(Data to examine)

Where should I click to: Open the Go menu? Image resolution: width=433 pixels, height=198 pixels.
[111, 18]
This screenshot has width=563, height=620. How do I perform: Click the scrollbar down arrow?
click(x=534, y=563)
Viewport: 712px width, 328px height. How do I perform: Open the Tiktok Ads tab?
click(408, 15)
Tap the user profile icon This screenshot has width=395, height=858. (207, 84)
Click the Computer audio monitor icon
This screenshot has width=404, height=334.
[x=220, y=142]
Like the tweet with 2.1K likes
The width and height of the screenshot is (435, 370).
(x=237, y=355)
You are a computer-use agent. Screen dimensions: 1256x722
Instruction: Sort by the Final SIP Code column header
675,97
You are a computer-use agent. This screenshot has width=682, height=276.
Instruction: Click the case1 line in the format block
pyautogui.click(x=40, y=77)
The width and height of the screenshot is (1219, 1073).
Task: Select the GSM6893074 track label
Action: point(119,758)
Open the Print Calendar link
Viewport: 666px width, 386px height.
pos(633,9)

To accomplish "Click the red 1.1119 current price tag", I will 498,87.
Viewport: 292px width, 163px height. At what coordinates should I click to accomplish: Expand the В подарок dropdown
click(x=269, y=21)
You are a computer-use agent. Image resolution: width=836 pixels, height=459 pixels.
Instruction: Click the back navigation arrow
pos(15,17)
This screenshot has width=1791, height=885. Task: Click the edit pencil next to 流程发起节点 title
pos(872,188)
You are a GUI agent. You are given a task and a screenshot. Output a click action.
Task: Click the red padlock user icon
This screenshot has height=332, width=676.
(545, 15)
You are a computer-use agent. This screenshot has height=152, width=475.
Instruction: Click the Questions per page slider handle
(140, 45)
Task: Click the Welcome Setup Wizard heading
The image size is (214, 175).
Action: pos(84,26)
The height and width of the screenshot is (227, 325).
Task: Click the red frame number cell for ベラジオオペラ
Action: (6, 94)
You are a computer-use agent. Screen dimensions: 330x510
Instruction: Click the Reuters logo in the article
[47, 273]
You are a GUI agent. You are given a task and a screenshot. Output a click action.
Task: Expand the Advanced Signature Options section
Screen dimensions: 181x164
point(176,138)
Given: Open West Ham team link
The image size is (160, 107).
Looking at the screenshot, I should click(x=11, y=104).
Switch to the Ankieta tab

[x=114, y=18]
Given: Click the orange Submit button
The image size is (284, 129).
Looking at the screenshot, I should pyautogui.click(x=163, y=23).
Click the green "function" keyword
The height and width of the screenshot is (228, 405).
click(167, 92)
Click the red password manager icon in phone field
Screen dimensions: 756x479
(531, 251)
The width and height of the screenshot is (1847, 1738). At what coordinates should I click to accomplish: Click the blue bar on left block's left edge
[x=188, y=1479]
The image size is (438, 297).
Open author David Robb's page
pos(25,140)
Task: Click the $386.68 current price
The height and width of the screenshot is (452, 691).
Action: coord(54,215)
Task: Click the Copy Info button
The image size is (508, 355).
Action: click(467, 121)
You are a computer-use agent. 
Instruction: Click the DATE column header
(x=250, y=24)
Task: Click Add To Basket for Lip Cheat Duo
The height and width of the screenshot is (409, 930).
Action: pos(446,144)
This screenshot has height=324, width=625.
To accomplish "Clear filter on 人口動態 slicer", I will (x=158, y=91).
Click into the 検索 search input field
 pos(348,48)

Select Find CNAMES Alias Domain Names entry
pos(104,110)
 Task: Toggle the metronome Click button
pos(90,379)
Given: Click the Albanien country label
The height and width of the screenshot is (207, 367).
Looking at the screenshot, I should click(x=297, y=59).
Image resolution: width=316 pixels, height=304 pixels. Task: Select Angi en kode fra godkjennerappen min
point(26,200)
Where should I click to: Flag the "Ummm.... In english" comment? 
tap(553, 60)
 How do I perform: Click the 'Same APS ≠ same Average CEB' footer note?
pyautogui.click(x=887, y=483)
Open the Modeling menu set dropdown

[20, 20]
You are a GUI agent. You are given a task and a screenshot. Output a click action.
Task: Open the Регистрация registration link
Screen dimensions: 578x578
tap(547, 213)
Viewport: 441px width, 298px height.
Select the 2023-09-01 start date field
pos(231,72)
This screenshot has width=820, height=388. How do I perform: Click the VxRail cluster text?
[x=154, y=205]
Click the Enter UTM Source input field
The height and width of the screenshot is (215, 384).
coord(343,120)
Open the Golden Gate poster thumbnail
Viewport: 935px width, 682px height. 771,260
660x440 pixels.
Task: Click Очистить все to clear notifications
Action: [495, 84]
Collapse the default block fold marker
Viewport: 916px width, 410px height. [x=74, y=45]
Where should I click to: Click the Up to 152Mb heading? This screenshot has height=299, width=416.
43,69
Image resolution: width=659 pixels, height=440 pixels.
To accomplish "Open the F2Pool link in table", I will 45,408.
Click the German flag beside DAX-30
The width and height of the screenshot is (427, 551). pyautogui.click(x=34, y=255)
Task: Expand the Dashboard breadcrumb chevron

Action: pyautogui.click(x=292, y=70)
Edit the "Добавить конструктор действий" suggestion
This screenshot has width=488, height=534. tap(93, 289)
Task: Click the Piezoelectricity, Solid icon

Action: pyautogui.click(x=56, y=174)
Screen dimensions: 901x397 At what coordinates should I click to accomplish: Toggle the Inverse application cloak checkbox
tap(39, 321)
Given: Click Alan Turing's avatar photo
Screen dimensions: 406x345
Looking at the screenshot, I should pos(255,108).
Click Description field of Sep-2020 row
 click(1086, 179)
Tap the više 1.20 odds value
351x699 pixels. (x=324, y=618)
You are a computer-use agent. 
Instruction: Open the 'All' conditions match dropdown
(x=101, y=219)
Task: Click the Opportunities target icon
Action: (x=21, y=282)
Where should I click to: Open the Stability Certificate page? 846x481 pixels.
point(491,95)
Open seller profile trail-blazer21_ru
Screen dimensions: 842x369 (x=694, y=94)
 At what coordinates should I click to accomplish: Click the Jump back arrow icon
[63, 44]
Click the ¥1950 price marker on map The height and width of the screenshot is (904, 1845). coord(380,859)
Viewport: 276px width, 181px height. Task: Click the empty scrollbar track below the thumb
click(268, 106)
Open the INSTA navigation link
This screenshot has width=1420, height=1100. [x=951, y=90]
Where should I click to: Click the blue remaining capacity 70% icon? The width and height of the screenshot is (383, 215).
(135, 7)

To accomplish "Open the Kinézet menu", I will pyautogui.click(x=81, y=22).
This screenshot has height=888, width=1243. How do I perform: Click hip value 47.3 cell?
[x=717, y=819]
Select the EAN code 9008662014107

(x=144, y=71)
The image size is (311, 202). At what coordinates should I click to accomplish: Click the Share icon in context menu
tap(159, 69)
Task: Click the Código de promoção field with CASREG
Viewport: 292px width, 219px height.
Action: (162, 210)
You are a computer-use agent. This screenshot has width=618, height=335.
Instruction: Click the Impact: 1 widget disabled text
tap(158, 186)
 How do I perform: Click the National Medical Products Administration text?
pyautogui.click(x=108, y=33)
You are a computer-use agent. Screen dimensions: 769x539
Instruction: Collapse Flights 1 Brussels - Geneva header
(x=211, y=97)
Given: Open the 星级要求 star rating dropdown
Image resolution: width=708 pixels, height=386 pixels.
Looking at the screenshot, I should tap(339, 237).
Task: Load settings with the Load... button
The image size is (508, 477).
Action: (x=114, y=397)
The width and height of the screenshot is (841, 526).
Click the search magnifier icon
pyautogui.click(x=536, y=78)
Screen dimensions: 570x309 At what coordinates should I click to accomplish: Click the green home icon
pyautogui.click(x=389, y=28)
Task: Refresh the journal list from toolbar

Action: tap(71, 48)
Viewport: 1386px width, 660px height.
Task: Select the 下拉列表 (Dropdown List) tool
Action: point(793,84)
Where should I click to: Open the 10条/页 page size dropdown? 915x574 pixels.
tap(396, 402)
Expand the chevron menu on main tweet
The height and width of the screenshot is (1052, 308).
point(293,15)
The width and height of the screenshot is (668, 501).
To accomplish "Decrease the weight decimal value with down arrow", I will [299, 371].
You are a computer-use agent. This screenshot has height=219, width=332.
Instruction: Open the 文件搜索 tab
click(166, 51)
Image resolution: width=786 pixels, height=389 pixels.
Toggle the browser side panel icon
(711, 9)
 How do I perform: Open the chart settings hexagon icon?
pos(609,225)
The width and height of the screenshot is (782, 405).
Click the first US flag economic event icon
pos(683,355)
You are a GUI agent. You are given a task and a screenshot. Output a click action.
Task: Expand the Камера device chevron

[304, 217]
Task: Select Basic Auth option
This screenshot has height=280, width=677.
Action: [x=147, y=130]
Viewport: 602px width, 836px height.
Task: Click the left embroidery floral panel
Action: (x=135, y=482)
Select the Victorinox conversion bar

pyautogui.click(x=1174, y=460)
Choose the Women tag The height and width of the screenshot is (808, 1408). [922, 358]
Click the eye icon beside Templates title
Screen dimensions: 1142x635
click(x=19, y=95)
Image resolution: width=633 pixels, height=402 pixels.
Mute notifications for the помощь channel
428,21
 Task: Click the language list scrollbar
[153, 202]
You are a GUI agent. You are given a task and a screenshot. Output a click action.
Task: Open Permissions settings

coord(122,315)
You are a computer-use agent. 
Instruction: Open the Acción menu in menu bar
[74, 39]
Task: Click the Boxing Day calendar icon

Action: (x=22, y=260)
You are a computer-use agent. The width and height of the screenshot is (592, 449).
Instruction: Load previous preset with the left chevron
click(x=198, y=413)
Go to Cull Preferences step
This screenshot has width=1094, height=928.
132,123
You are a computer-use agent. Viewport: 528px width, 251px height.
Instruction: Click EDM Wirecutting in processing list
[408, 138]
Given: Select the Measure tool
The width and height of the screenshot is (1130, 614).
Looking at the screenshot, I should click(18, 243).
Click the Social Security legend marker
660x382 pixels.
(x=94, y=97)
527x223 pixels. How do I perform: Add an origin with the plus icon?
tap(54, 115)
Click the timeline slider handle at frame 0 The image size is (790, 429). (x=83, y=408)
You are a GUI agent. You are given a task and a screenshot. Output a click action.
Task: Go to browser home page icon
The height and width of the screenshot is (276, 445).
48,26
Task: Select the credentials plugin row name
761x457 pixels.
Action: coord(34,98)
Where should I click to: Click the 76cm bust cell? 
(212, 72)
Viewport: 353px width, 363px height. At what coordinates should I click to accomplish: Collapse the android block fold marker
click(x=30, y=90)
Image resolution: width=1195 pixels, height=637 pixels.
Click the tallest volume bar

(End Data to examine)

» **The problem**
Please write out, exactly as they appear, only the lines from the one holding "Mute notifications for the помощь channel" through the end of the data.

» **Solved exercise**
Mute notifications for the помощь channel
428,21
 Task: Click the language list scrollbar
[153, 202]
You are a GUI agent. You are given a task and a screenshot. Output a click action.
Task: Open Permissions settings

coord(122,315)
You are a computer-use agent. 
Instruction: Open the Acción menu in menu bar
[74, 39]
Task: Click the Boxing Day calendar icon

Action: (x=22, y=260)
You are a computer-use agent. The width and height of the screenshot is (592, 449).
Instruction: Load previous preset with the left chevron
click(x=198, y=413)
Go to Cull Preferences step
This screenshot has width=1094, height=928.
132,123
You are a computer-use agent. Viewport: 528px width, 251px height.
Instruction: Click EDM Wirecutting in processing list
[408, 138]
Given: Select the Measure tool
The width and height of the screenshot is (1130, 614).
Looking at the screenshot, I should click(18, 243).
Click the Social Security legend marker
660x382 pixels.
(x=94, y=97)
527x223 pixels. How do I perform: Add an origin with the plus icon?
tap(54, 115)
Click the timeline slider handle at frame 0 The image size is (790, 429). (x=83, y=408)
You are a GUI agent. You are given a task and a screenshot. Output a click action.
Task: Go to browser home page icon
The height and width of the screenshot is (276, 445).
48,26
Task: Select the credentials plugin row name
761x457 pixels.
Action: coord(34,98)
Where should I click to: Click the 76cm bust cell? 
(212, 72)
Viewport: 353px width, 363px height. At what coordinates should I click to accomplish: Collapse the android block fold marker
click(x=30, y=90)
Image resolution: width=1195 pixels, height=637 pixels.
Click the tallest volume bar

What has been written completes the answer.